DATASET CONTENT:
* * * * * * *
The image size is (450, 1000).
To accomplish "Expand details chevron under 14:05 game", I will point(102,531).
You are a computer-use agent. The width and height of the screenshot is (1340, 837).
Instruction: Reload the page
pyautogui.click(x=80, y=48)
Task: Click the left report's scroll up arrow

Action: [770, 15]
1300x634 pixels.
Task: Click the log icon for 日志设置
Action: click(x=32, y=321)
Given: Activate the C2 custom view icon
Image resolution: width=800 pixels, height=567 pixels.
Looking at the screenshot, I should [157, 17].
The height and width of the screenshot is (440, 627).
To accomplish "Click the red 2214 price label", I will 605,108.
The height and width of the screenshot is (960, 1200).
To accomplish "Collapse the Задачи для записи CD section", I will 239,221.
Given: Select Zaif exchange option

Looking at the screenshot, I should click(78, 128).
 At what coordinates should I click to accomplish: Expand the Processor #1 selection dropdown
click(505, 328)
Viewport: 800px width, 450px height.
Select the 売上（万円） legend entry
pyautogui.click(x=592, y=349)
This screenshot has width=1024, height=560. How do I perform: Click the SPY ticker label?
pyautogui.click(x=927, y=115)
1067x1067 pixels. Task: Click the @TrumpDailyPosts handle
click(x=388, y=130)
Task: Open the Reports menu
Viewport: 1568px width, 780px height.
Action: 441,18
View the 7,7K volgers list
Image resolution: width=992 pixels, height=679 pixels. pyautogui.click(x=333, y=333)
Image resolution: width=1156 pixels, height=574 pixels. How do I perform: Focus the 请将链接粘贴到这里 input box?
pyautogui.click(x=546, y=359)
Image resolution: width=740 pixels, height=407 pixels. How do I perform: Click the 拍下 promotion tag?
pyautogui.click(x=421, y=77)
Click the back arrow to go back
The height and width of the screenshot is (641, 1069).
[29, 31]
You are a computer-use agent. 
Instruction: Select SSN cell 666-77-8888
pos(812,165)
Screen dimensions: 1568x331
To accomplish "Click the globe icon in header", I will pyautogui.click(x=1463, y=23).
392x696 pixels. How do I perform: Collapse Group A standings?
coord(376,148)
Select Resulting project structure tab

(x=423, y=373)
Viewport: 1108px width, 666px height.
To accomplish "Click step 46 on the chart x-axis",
* * * * * * *
PROBLEM:
Would you transcribe the records above exactly, leaving nothing out?

EXERCISE RESULT:
The image size is (450, 1000).
To accomplish "Expand details chevron under 14:05 game", I will point(102,531).
You are a computer-use agent. The width and height of the screenshot is (1340, 837).
Instruction: Reload the page
pyautogui.click(x=80, y=48)
Task: Click the left report's scroll up arrow

Action: [770, 15]
1300x634 pixels.
Task: Click the log icon for 日志设置
Action: click(x=32, y=321)
Given: Activate the C2 custom view icon
Image resolution: width=800 pixels, height=567 pixels.
Looking at the screenshot, I should [157, 17].
The height and width of the screenshot is (440, 627).
To accomplish "Click the red 2214 price label", I will 605,108.
The height and width of the screenshot is (960, 1200).
To accomplish "Collapse the Задачи для записи CD section", I will 239,221.
Given: Select Zaif exchange option

Looking at the screenshot, I should click(78, 128).
 At what coordinates should I click to accomplish: Expand the Processor #1 selection dropdown
click(505, 328)
Viewport: 800px width, 450px height.
Select the 売上（万円） legend entry
pyautogui.click(x=592, y=349)
This screenshot has width=1024, height=560. How do I perform: Click the SPY ticker label?
pyautogui.click(x=927, y=115)
1067x1067 pixels. Task: Click the @TrumpDailyPosts handle
click(x=388, y=130)
Task: Open the Reports menu
Viewport: 1568px width, 780px height.
Action: 441,18
View the 7,7K volgers list
Image resolution: width=992 pixels, height=679 pixels. pyautogui.click(x=333, y=333)
Image resolution: width=1156 pixels, height=574 pixels. How do I perform: Focus the 请将链接粘贴到这里 input box?
pyautogui.click(x=546, y=359)
Image resolution: width=740 pixels, height=407 pixels. How do I perform: Click the 拍下 promotion tag?
pyautogui.click(x=421, y=77)
Click the back arrow to go back
The height and width of the screenshot is (641, 1069).
[29, 31]
You are a computer-use agent. 
Instruction: Select SSN cell 666-77-8888
pos(812,165)
Screen dimensions: 1568x331
To accomplish "Click the globe icon in header", I will pyautogui.click(x=1463, y=23).
392x696 pixels. How do I perform: Collapse Group A standings?
coord(376,148)
Select Resulting project structure tab

(x=423, y=373)
Viewport: 1108px width, 666px height.
To accomplish "Click step 46 on the chart x-axis",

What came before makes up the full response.